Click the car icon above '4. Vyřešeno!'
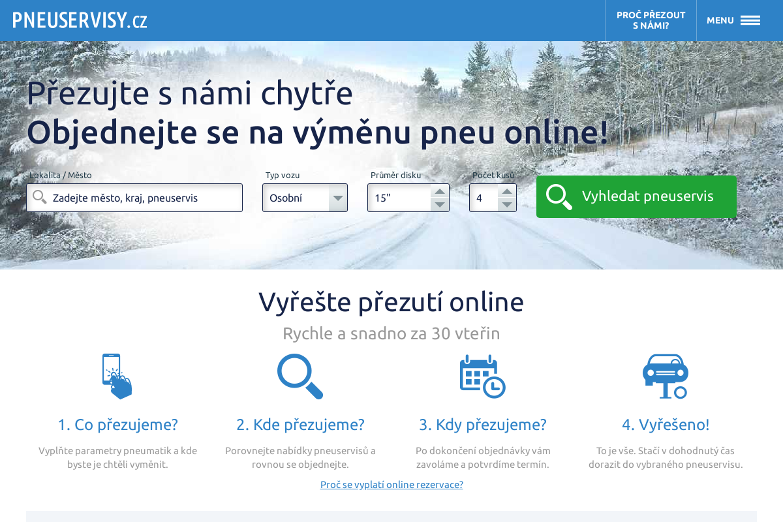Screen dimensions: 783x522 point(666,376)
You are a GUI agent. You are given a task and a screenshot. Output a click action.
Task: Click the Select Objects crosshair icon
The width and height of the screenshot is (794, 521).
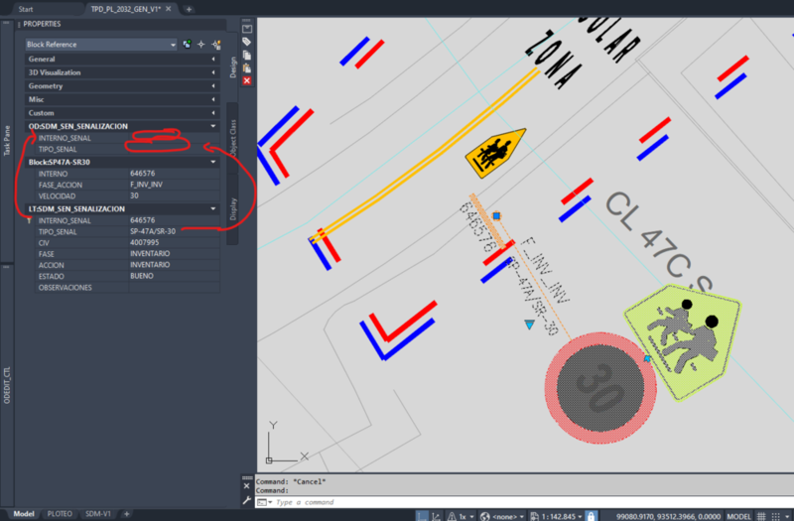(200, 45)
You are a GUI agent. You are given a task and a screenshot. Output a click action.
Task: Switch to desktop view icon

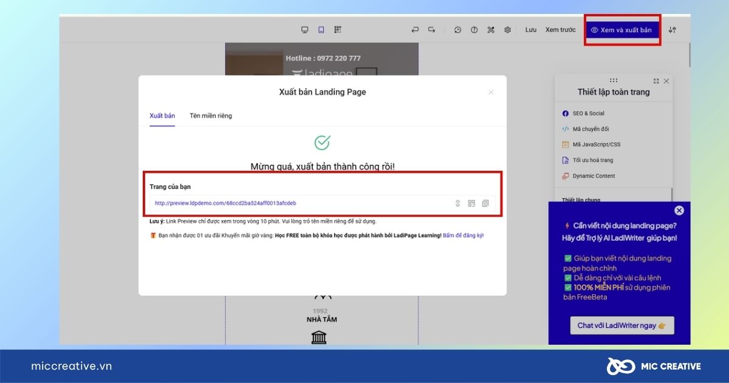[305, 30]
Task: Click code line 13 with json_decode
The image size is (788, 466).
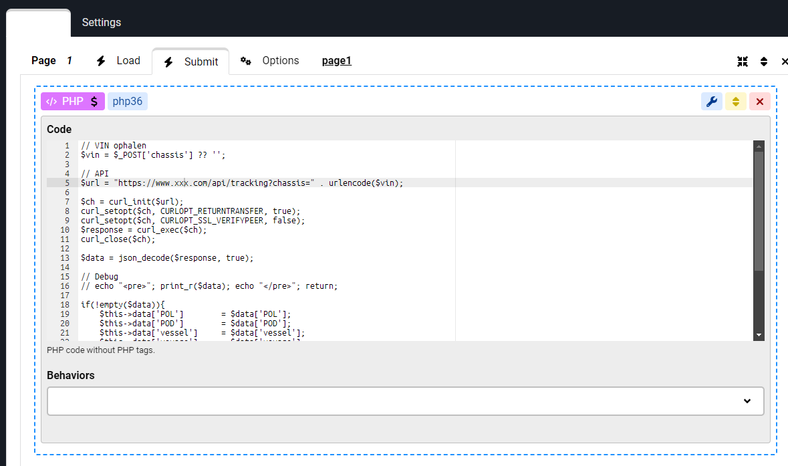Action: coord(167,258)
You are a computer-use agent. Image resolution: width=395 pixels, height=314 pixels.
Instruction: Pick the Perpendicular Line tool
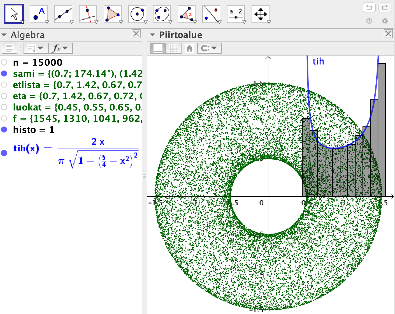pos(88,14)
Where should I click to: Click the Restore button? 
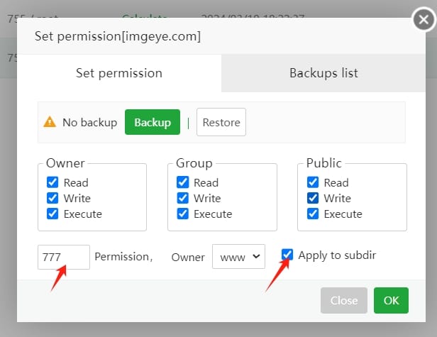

About this task: Exactly as written above, print every line of the data but not its pictures.

Written response:
Click the car icon above '4. Vyřešeno!'
Screen dimensions: 783x522 point(666,376)
You are a GUI agent. You are given a task and a screenshot. Output a click action.
Task: Click the Select Objects crosshair icon
The width and height of the screenshot is (794, 521).
(200, 45)
You are a GUI agent. You are given a task and a screenshot. Output a click action.
Task: Switch to desktop view icon

[305, 30]
Task: Click code line 13 with json_decode
The image size is (788, 466).
Action: coord(167,258)
You are a computer-use agent. Image resolution: width=395 pixels, height=314 pixels.
Instruction: Pick the Perpendicular Line tool
pos(88,14)
Where should I click to: Click the Restore button? 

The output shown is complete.